Goal of the exercise - Of all the lines in the entries below, give again exactly those starting at the line containing "Task: Click the WiFi status icon" and ending at the line containing "Given: Click the 合作伙伴搜索 magnifier icon", both ends included, and no others.

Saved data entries
++++++
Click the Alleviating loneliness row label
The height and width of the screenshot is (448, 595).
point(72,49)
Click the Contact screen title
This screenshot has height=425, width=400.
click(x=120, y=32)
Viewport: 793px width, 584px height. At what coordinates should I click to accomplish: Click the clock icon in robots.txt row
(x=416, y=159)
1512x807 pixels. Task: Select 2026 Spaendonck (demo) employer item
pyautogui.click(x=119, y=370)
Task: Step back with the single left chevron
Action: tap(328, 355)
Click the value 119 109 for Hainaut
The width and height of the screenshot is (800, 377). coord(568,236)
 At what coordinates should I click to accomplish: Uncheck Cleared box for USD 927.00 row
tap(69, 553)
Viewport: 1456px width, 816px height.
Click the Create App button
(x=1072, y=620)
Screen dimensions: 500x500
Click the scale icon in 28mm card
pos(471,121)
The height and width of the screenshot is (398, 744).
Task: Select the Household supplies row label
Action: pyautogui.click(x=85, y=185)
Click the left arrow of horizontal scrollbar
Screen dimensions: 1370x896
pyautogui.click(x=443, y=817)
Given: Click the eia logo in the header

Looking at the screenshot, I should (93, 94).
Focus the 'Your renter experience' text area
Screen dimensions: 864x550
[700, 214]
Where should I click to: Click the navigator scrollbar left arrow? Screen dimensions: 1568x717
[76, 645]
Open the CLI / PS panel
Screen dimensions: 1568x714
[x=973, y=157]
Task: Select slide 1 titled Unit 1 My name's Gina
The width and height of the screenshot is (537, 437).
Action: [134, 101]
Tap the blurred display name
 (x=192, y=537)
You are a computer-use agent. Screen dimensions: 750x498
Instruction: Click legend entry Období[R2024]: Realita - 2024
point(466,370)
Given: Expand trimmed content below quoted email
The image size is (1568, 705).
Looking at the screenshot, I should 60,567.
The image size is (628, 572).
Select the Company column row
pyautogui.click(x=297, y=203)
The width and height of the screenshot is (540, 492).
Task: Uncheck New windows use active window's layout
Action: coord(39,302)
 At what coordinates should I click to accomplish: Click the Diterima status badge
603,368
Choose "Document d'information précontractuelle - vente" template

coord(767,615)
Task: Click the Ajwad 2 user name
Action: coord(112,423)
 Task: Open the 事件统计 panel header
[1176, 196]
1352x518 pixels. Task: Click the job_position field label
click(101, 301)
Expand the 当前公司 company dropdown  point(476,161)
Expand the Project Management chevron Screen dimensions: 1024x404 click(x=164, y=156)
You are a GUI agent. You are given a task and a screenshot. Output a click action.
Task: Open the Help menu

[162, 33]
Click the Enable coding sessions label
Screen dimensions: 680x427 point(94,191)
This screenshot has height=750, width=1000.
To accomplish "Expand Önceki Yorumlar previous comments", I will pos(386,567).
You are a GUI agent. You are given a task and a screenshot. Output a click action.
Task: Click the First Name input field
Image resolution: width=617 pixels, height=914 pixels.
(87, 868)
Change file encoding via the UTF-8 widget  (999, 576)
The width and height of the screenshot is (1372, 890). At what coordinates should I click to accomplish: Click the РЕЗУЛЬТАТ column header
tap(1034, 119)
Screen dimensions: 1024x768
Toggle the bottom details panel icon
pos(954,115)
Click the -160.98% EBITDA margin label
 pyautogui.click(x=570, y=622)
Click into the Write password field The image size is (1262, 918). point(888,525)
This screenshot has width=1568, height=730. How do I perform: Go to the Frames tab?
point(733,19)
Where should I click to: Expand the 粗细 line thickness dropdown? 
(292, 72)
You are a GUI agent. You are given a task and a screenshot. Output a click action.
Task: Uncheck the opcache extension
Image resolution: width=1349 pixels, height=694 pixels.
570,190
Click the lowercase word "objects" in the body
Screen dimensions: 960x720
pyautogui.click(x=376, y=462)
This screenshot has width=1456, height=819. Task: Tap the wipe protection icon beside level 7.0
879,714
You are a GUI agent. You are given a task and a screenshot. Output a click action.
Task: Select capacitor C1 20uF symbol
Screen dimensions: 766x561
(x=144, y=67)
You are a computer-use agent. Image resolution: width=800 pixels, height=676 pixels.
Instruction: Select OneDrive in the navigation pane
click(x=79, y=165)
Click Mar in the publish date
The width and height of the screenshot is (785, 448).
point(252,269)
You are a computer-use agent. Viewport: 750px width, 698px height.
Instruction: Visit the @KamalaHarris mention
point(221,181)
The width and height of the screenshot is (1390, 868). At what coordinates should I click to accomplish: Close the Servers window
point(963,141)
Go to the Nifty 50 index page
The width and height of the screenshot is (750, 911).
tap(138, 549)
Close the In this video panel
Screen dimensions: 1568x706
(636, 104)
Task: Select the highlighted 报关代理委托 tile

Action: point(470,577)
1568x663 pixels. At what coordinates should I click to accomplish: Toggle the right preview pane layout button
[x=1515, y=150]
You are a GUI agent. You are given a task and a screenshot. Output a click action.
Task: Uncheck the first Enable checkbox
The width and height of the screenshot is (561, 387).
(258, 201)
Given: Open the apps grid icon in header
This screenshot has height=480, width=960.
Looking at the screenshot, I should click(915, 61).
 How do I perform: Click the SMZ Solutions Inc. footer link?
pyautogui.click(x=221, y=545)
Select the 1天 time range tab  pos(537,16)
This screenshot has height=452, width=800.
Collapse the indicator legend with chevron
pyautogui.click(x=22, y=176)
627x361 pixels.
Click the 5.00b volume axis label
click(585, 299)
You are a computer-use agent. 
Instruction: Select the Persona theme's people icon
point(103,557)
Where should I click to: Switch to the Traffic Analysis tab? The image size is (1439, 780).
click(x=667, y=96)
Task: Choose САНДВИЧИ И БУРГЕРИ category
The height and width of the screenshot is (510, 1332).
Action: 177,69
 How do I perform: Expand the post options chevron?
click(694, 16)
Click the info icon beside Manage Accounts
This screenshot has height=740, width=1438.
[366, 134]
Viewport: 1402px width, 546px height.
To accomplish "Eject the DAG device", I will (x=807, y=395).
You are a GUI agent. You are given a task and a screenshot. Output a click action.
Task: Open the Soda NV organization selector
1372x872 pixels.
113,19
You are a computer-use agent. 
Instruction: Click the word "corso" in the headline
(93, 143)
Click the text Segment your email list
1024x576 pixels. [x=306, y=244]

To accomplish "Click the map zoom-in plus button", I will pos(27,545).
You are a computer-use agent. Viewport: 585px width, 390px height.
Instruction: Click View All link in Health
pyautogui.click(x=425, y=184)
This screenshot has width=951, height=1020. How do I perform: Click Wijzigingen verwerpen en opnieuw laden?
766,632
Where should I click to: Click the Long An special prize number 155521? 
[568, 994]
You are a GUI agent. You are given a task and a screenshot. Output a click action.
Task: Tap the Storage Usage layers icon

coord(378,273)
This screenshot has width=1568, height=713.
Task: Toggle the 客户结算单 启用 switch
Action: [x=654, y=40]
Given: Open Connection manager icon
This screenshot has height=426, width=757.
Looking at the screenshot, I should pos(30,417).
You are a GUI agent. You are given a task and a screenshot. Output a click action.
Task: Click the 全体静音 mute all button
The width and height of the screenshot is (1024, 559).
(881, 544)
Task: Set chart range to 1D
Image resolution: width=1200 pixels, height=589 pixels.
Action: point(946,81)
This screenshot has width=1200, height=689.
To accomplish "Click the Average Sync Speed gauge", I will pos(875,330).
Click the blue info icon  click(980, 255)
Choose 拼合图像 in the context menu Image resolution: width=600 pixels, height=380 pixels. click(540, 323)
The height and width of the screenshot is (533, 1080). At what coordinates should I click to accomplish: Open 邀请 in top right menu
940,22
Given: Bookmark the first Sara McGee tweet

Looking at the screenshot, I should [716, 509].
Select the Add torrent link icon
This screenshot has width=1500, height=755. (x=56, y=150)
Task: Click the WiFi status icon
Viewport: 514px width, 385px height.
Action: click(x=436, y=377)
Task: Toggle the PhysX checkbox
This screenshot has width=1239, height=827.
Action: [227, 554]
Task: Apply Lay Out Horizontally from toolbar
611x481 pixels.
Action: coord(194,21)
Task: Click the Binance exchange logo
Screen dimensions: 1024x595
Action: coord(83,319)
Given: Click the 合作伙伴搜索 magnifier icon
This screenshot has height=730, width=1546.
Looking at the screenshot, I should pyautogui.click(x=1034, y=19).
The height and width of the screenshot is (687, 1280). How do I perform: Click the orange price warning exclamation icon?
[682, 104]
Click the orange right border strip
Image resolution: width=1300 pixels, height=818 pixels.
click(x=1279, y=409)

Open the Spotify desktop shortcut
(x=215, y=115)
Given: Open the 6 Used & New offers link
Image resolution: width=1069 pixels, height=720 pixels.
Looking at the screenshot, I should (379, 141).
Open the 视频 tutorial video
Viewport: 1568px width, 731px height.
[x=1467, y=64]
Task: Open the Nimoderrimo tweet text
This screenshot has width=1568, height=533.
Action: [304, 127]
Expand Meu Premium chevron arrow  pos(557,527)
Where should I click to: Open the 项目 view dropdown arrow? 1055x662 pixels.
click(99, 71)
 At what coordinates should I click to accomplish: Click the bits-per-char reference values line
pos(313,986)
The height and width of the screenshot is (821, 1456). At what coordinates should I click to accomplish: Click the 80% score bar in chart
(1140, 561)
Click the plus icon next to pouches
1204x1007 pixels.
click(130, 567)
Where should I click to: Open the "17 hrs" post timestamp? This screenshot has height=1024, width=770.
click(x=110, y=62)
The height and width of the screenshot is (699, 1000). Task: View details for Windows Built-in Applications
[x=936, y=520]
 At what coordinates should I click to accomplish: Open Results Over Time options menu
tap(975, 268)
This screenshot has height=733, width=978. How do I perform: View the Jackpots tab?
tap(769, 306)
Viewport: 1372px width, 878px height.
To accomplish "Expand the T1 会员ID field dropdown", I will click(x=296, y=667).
++++++
Exercise result -
Task: Click the WiFi status icon
Viewport: 514px width, 385px height.
Action: click(x=436, y=377)
Task: Toggle the PhysX checkbox
This screenshot has width=1239, height=827.
Action: [227, 554]
Task: Apply Lay Out Horizontally from toolbar
611x481 pixels.
Action: coord(194,21)
Task: Click the Binance exchange logo
Screen dimensions: 1024x595
Action: coord(83,319)
Given: Click the 合作伙伴搜索 magnifier icon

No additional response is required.